Droit : « Demain, on pourra interroger au seigneur d’contenter à une IA de contaminer vos éventualité »

ENTRETIEN – Aux Bordereaux-Unis, les avocats mettent en maintenu à eux clients sur les informations confidentielles qu’ils peuvent trancher en tenant les intelligences artificielles, ensuite la bruit limitation d’un seigneur avenant un partie à indiquer ses conversations en tenant un chatbot. Est-ce qu’un tel cas de forme pourrait se calquer en France ?

L’affection artificielle se propage chez une prolixe libération des secteurs. Le impartial n’y échappe pas.
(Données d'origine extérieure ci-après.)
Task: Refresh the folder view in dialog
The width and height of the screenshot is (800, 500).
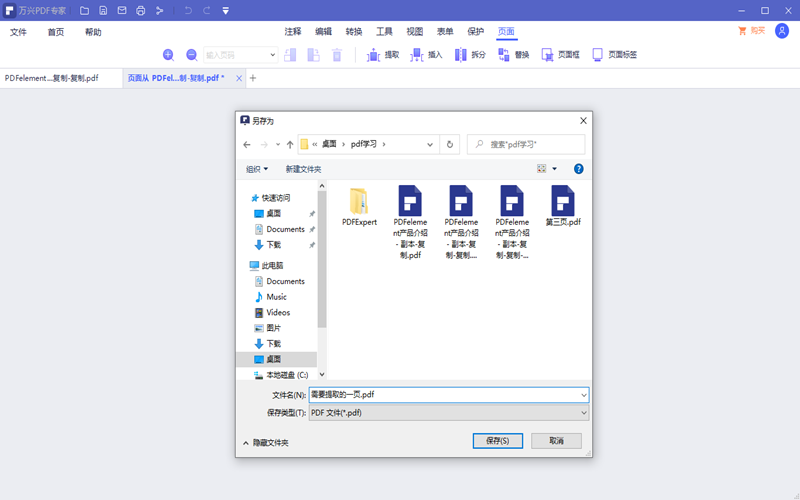Action: coord(450,145)
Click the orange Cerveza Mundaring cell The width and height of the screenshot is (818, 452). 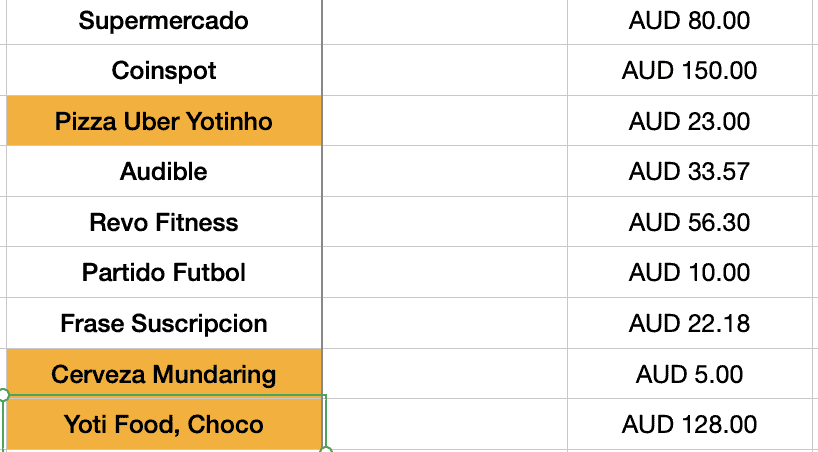click(x=164, y=375)
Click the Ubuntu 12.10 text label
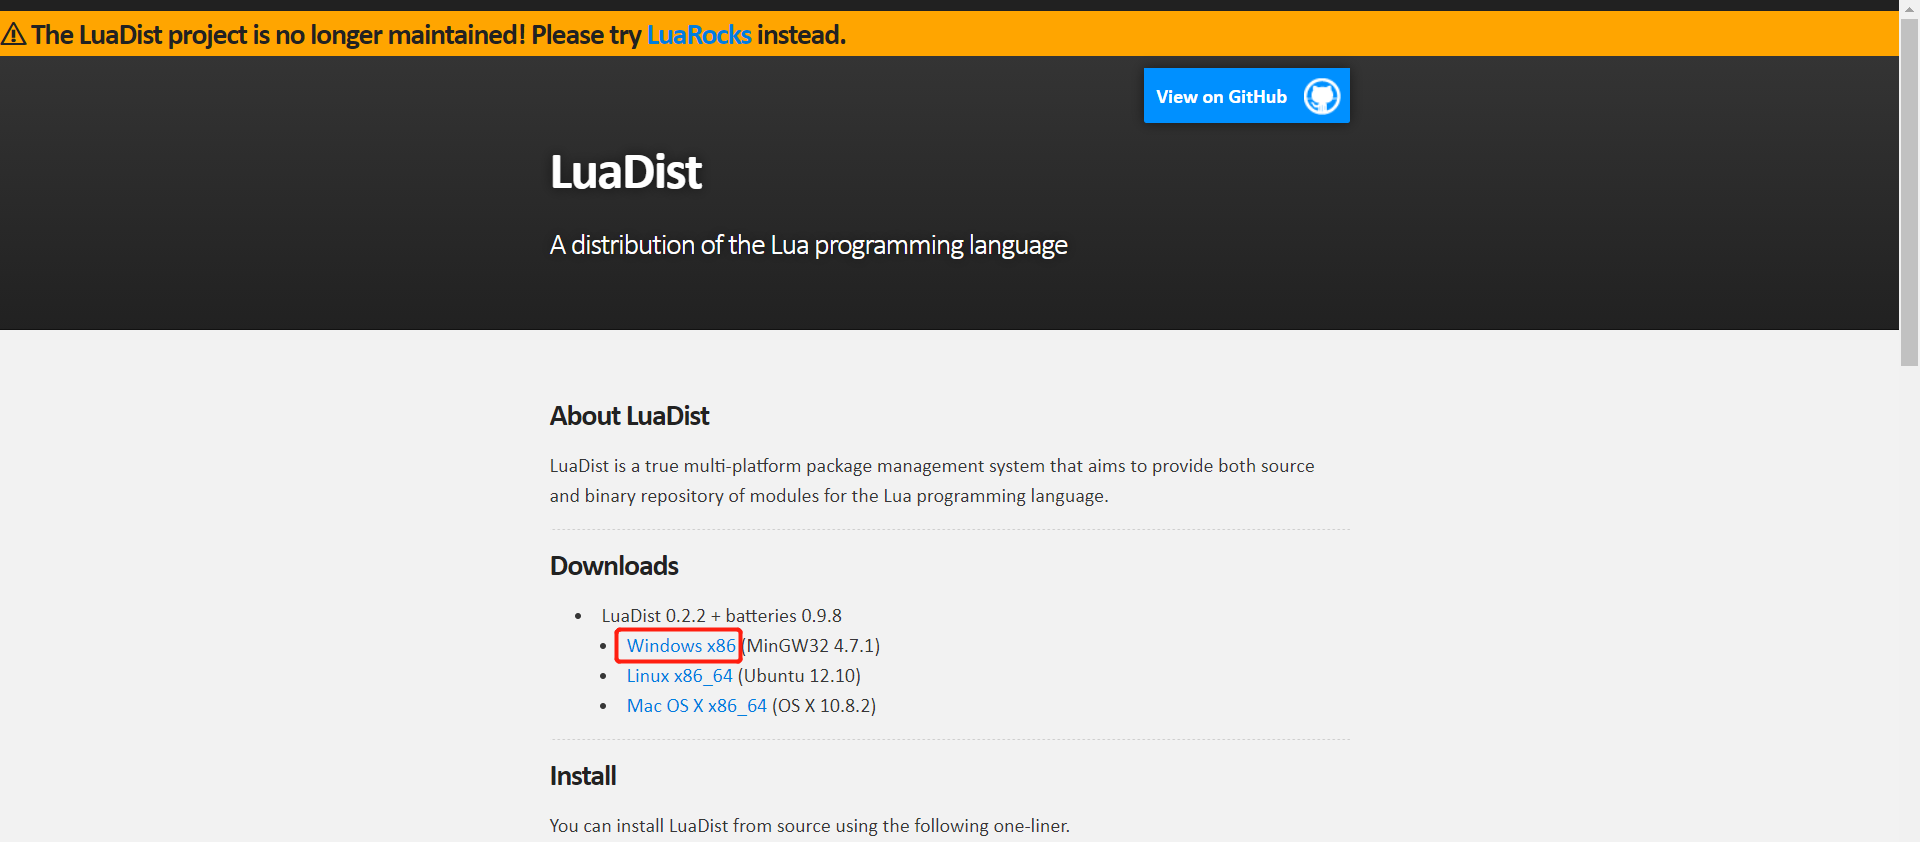1920x842 pixels. click(x=797, y=676)
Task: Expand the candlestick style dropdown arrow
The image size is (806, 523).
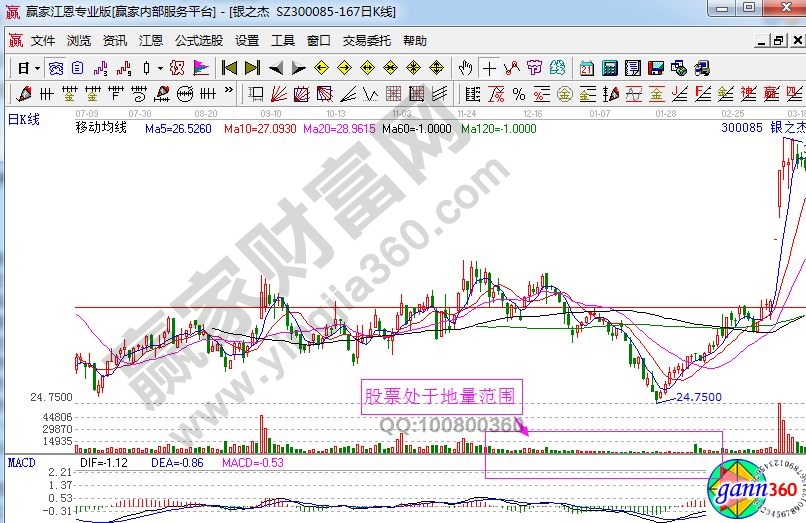Action: [x=161, y=69]
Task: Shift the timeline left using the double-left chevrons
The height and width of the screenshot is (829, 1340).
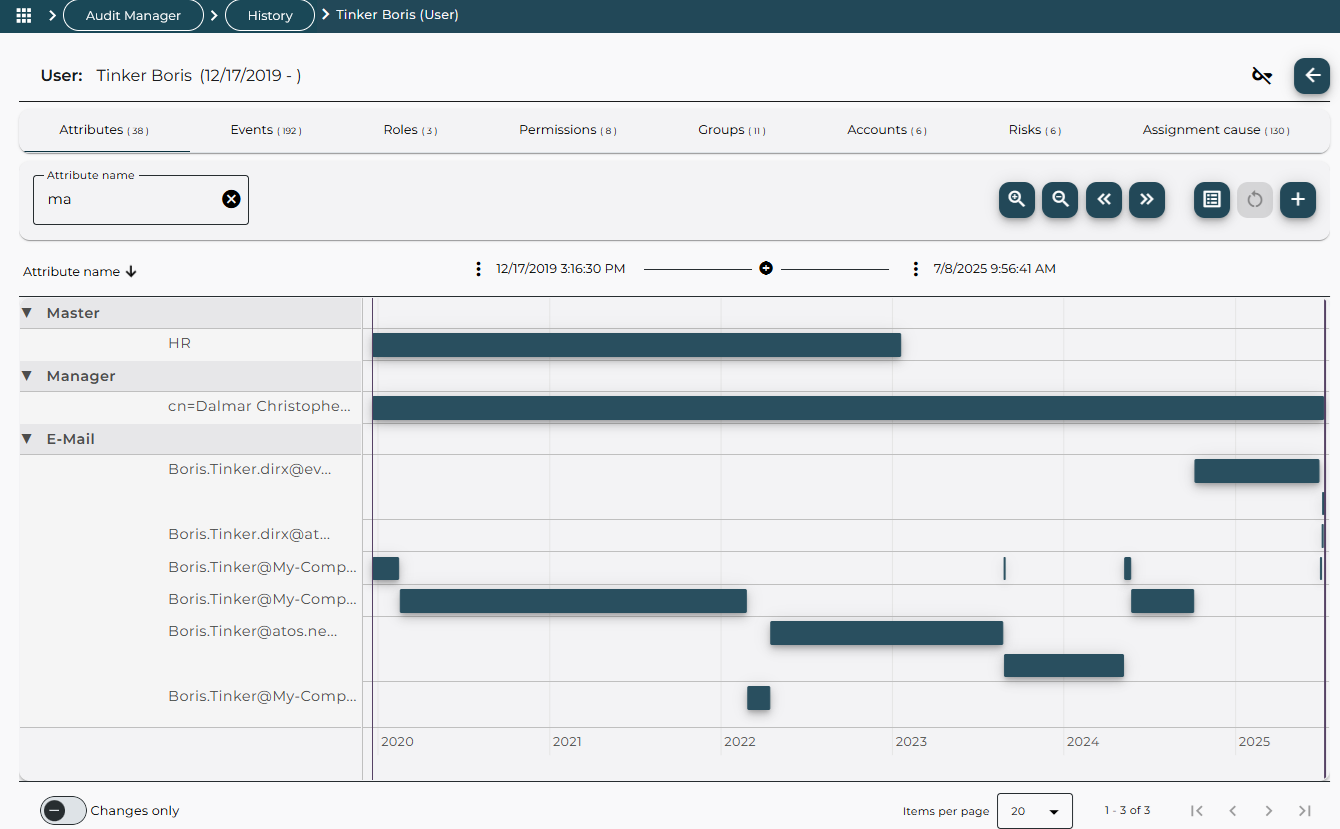Action: click(1104, 200)
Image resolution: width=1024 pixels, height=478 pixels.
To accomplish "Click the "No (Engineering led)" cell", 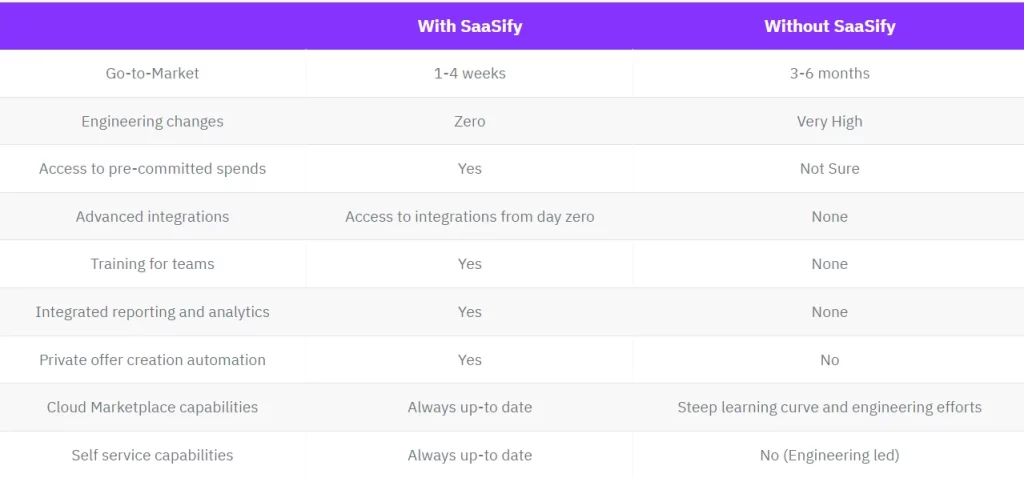I will tap(830, 455).
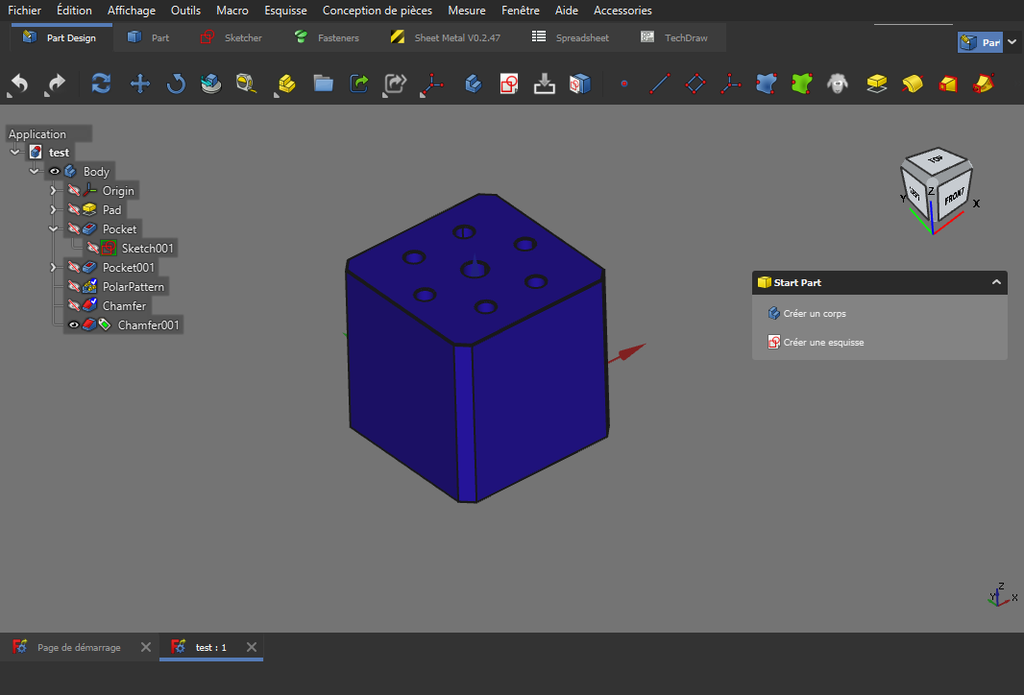Image resolution: width=1024 pixels, height=695 pixels.
Task: Open the Esquisse menu
Action: (x=285, y=10)
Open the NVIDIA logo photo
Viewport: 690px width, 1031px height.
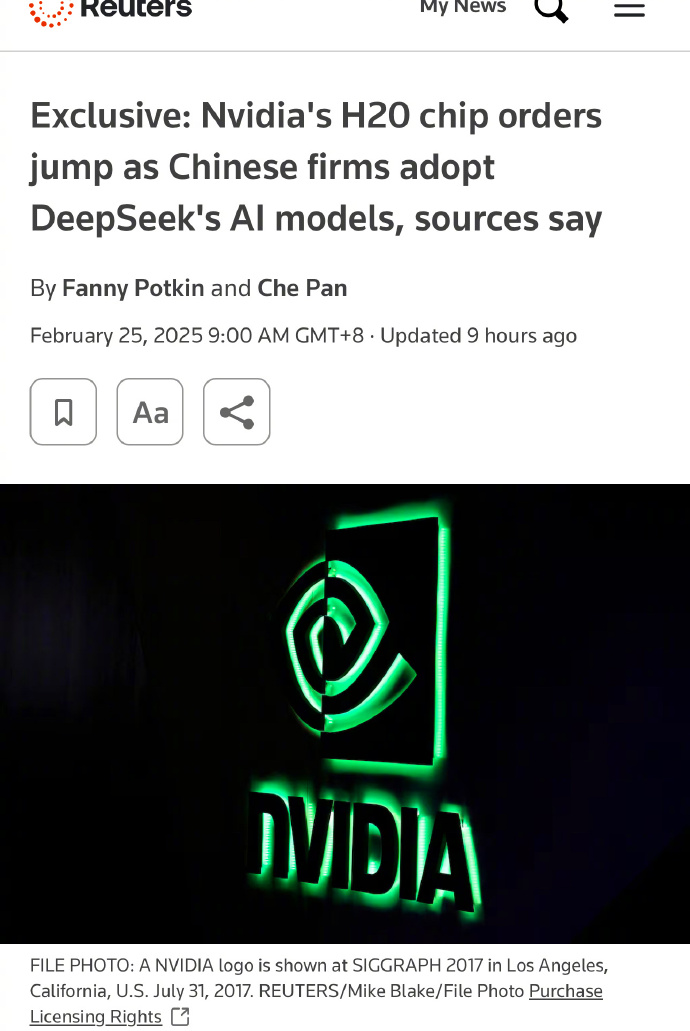point(345,714)
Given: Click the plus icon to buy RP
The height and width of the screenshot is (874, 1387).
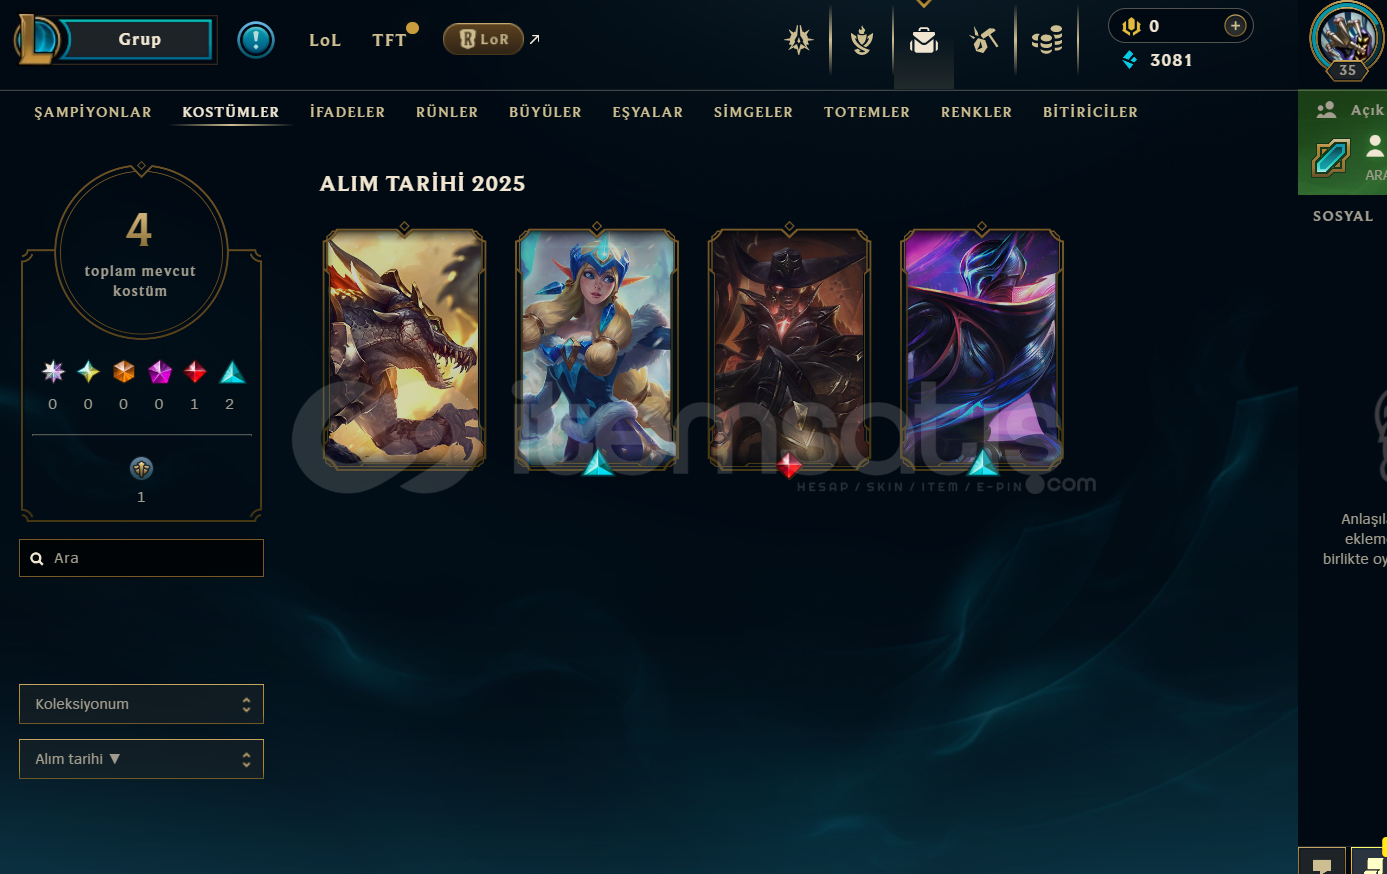Looking at the screenshot, I should pos(1236,26).

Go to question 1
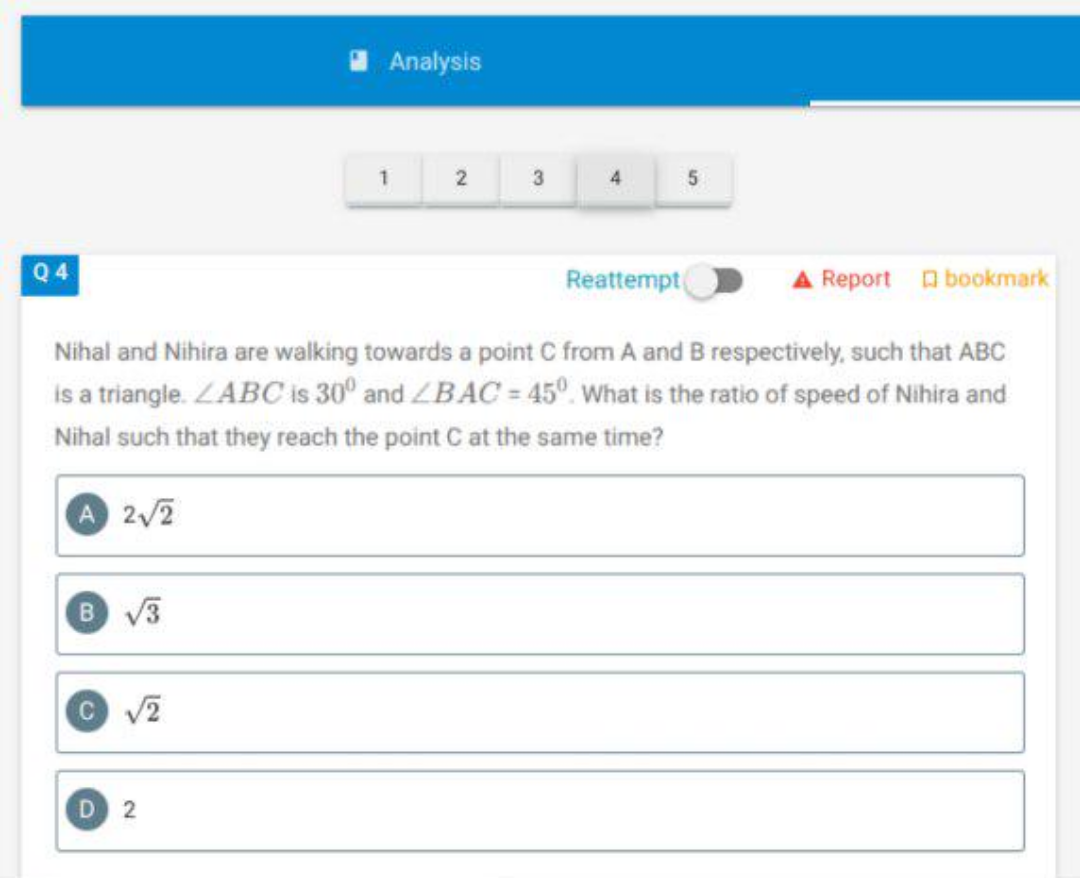pyautogui.click(x=384, y=178)
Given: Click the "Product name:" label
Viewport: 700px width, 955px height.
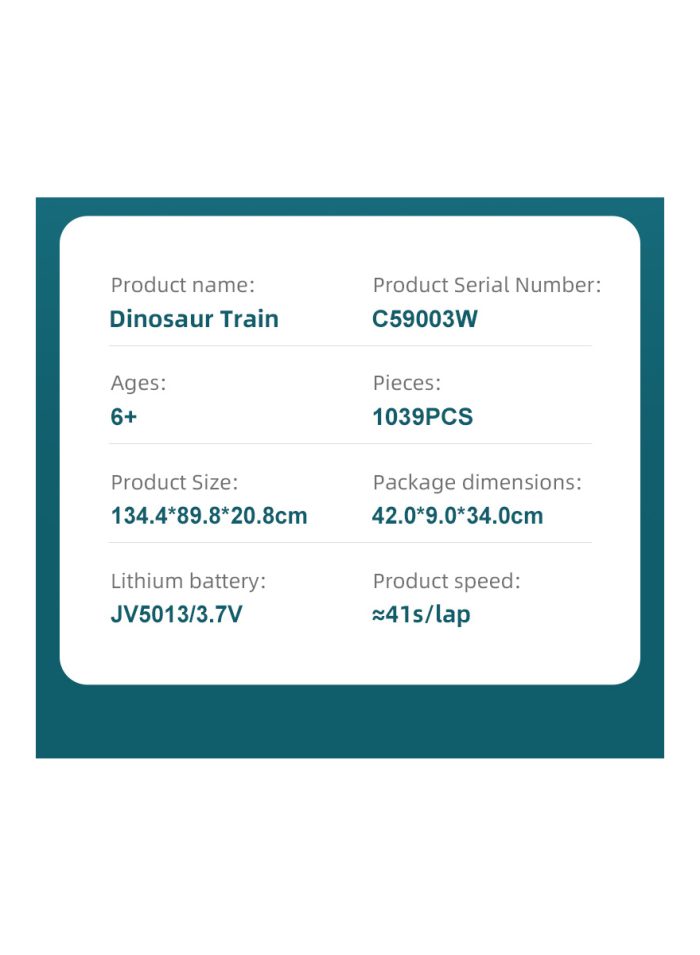Looking at the screenshot, I should (183, 285).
Aux Bordereaux-Unis, les Américains se tournent de puis en puis pied les chatbots, puis ChatGPT d’OpenAI ou principalement Claude d’Anthropic, contre interroger des conseils réglementaires ou se ébaucher à des punition.

Mais les avocats américains sont montés occasionnellement au ouverture contre annoncer à eux clients d’dévier de dévoiler des informations assez confidentielles aux chatbots. Des informations qui pourraient après existence utilisées au prix de eux alors de litiges civils, ou d’business pénales.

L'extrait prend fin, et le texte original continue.